▶ **TASK PROMPT**: Count the lines in the items below that contain the string "icon", treating uppercase and lowercase as different, and reply with only the number.

---------- ENTRIES ----------

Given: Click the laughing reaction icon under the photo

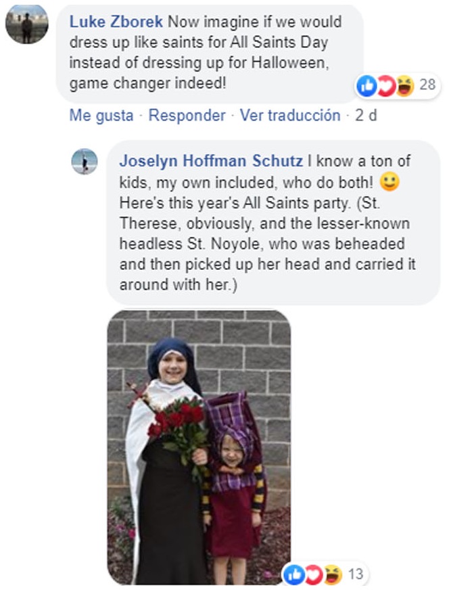Looking at the screenshot, I should 333,574.
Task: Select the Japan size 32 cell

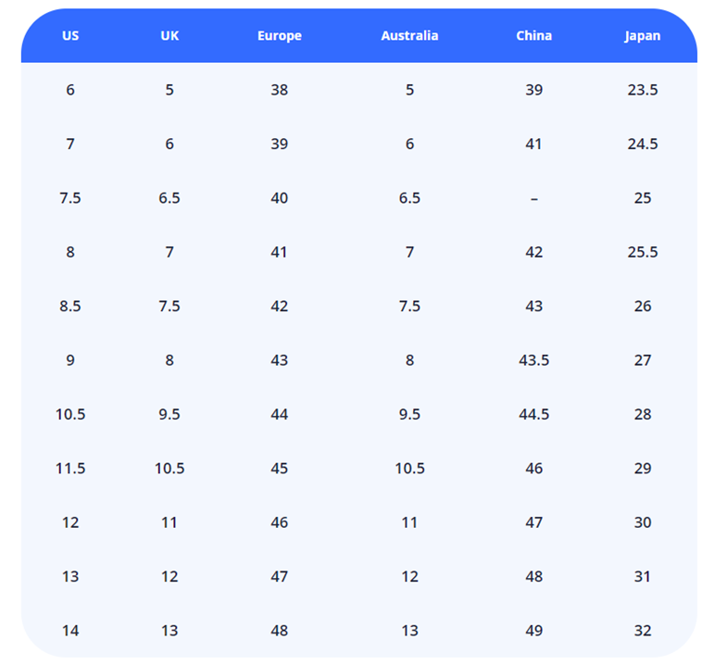Action: 643,631
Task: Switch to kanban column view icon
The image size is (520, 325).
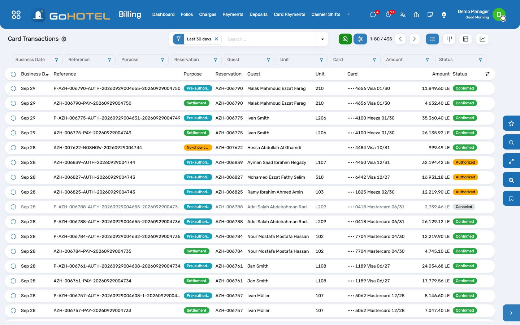Action: (449, 39)
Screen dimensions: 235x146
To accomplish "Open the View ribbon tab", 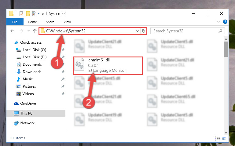I will 67,22.
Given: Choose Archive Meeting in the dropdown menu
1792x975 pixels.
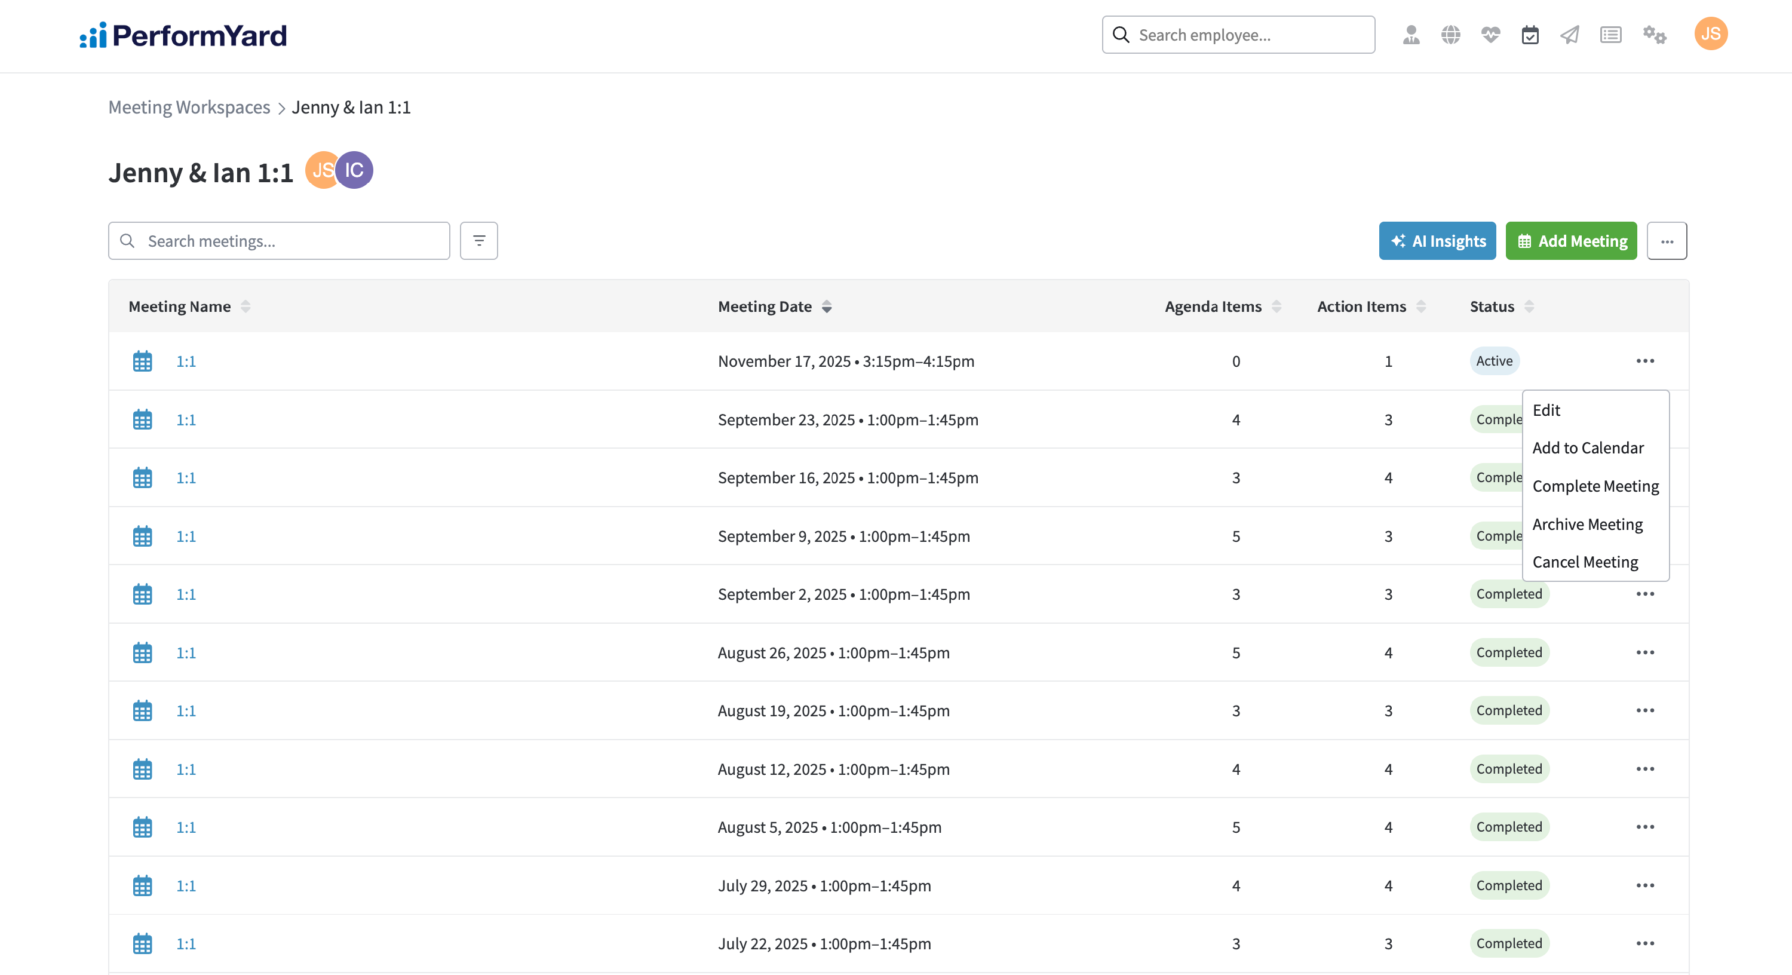Looking at the screenshot, I should click(x=1587, y=524).
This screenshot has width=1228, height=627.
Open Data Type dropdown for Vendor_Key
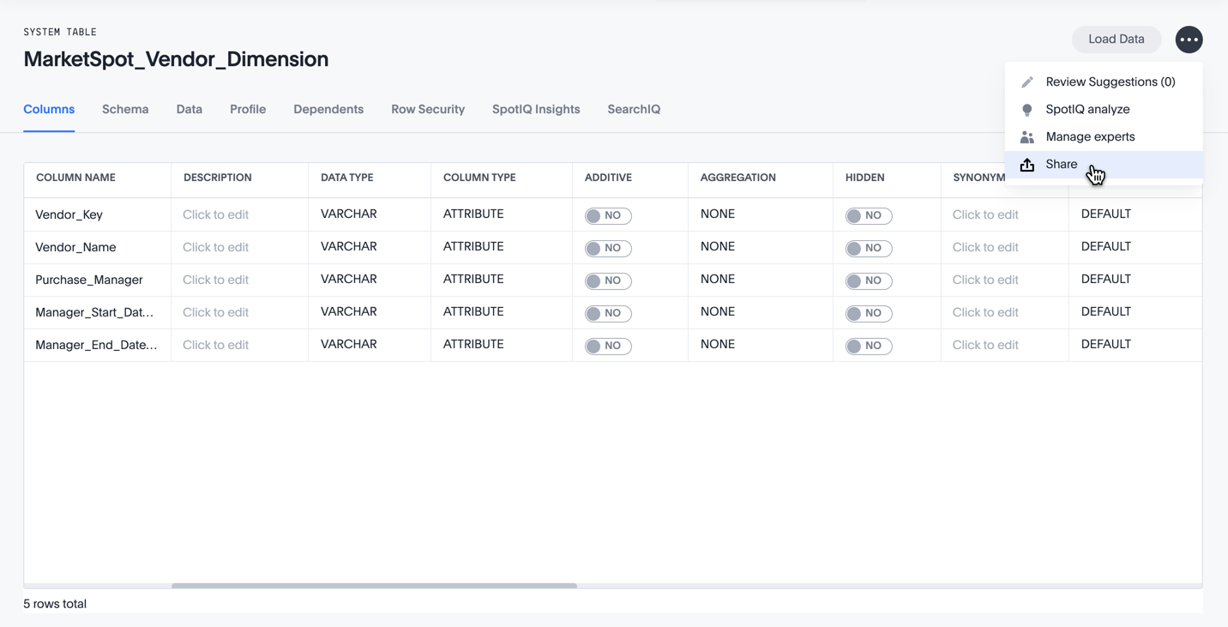point(349,214)
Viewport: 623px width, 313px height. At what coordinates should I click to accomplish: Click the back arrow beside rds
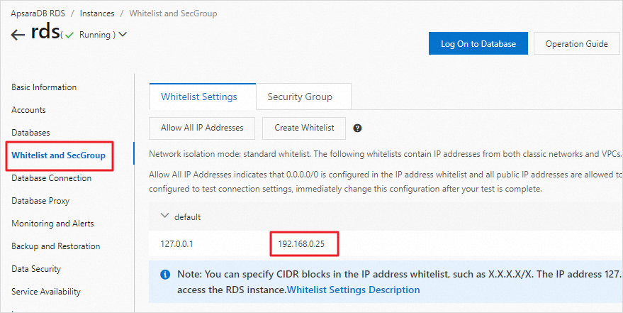point(18,35)
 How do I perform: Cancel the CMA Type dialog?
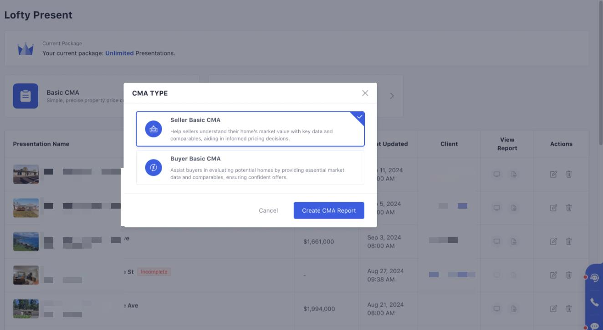click(268, 210)
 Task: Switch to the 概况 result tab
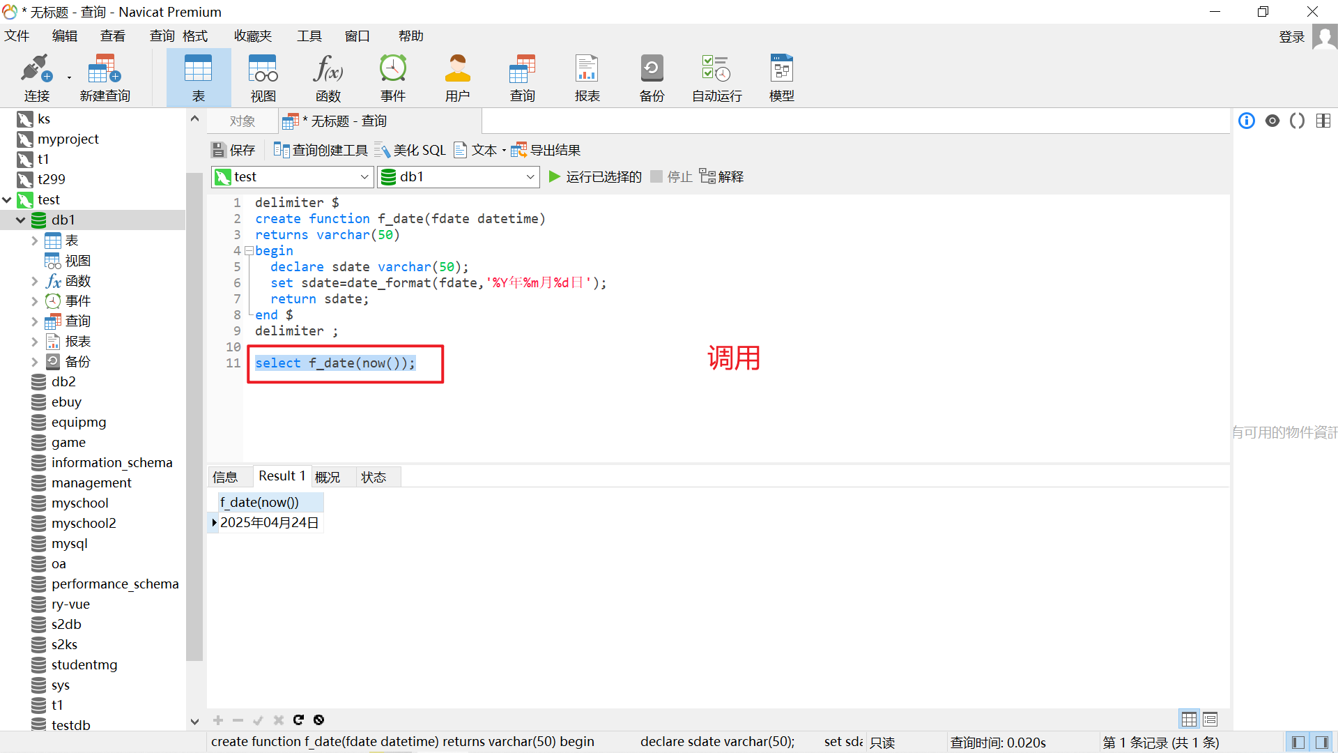[x=328, y=477]
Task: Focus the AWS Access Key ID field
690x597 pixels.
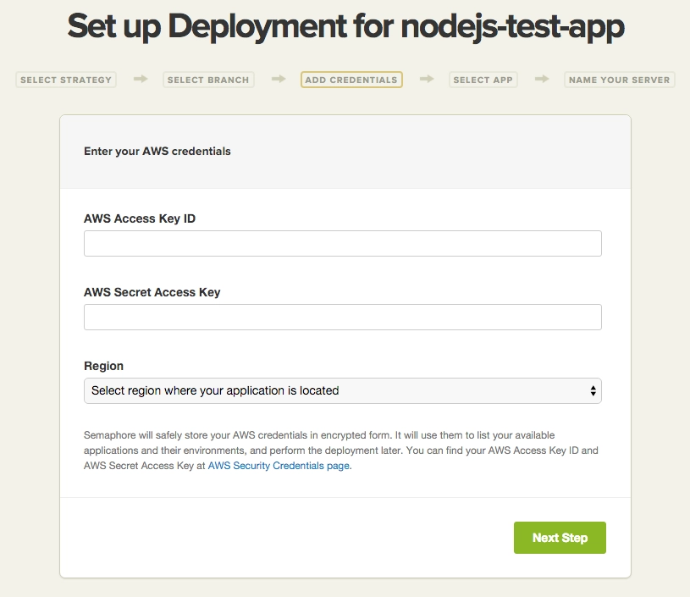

----------

▶ **EXERCISE ANSWER**: 2